Andrea Segalini (SIGNET / i3s)
Towards Massive Consolidation in Data Centers with SEaMLESS
In Data Centers (DCs), an abundance of virtual machines (VMs) remain idle due to network services awaiting for incoming connections, or due to established-and-idling sessions. These VMs lead to wastage of RAM – the scarcest resource in DCs – as they lock their allocated memory. In this talk we present SEaMLESS, a non-invasive user-space solution designed to transform fully-fledged idle VMs into lightweight and resourceless virtual network functions (VNFs) thus releasing their allocated memory and enabling a better utilization of DC resources. SEaMLESS provides fast VM restoration upon user activity detection, thereby introducing limited impact on the Quality of Experience (QoE).
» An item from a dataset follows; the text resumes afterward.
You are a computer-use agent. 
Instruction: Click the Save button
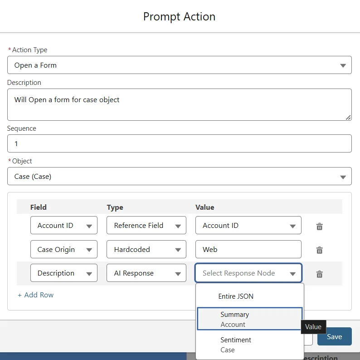point(334,336)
Our results show that SEaMLESS can consolidate hundreds of VMs as VNFs onto one single machine.
Naoufal Mahfoudi (DIANA)
Orientation Estimation Using Commodity Wi-FiC
With MIMO, Wi-Fi led the way to the adoption of antenna array signal processing techniques for fine-grained localization using commodity hardware. These techniques, previously exclusive to specific domains of applications, will spur interest to reach beyond localization, and now allow to consider estimating the device’s orientation in space, that once required other sources of information. Wi-Fi’s popularity and the availability of metrics related to channel propagation (CSI), makes it a candidate readily available for experimentation. Accordingly, we propose the ORION system to estimate the orientation (heading and yaw) of a MIMO Wi-Fi equipped object, relying on a joint estimation of the angle of arrival and the angle of departure. Although the CSI’s phase data is plagued by several phase inconsistencies, we demonstrate that an appropriate phase compensation strategy significantly improves estimation accuracy. Our technique allows estimating orientations within millimeter-level precision.